*WORK TO COMPLETE*. Write out everything in the records exactly, apart from the pictures.

*DATA UNDER STUDY*.
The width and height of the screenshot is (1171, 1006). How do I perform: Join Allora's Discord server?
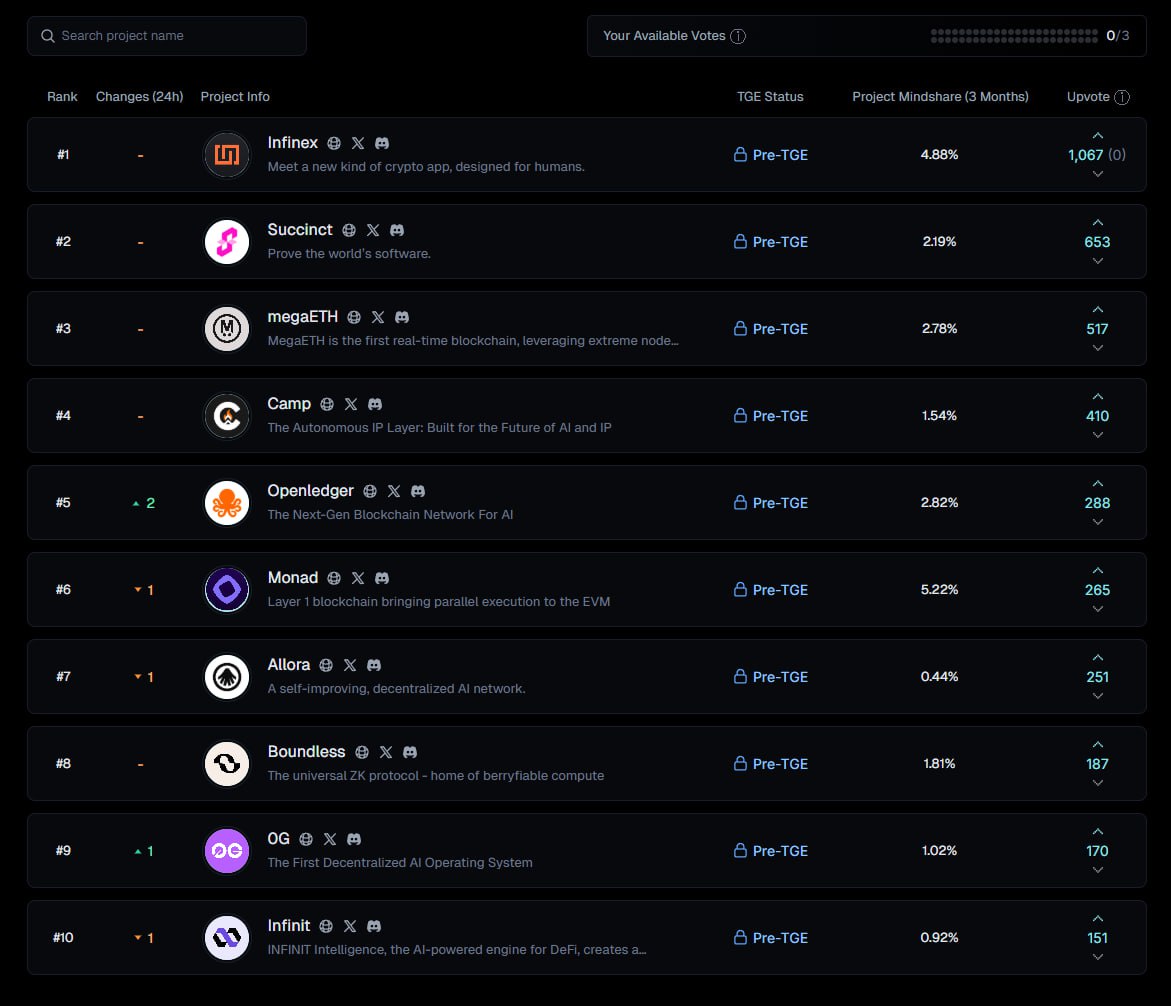374,665
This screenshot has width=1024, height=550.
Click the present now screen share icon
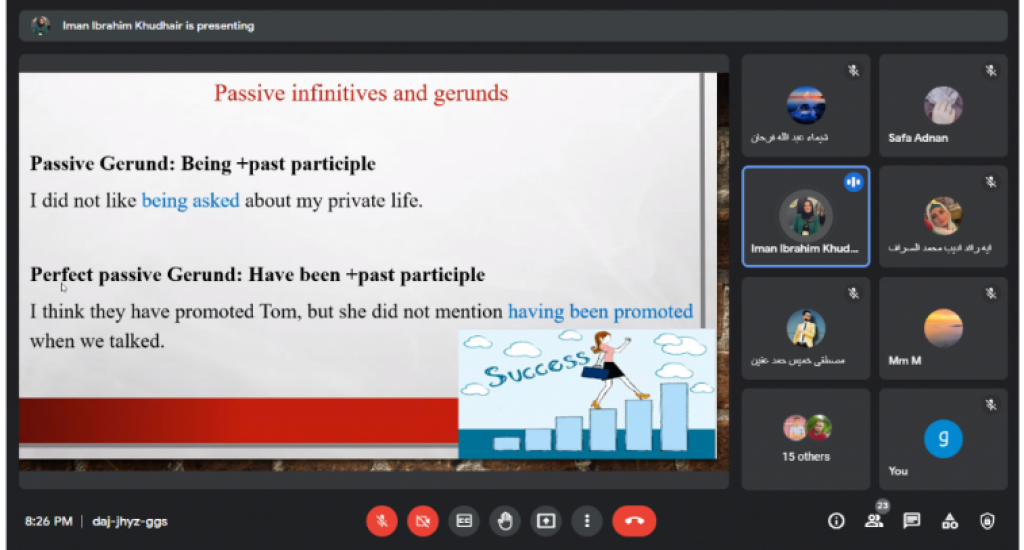(x=546, y=521)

*SOLUTION FOR THIS PROBLEM*.
The width and height of the screenshot is (1171, 1006). How do I perform: Join Allora's Discord server?
374,665
This screenshot has width=1024, height=550.
Click the present now screen share icon
(x=546, y=521)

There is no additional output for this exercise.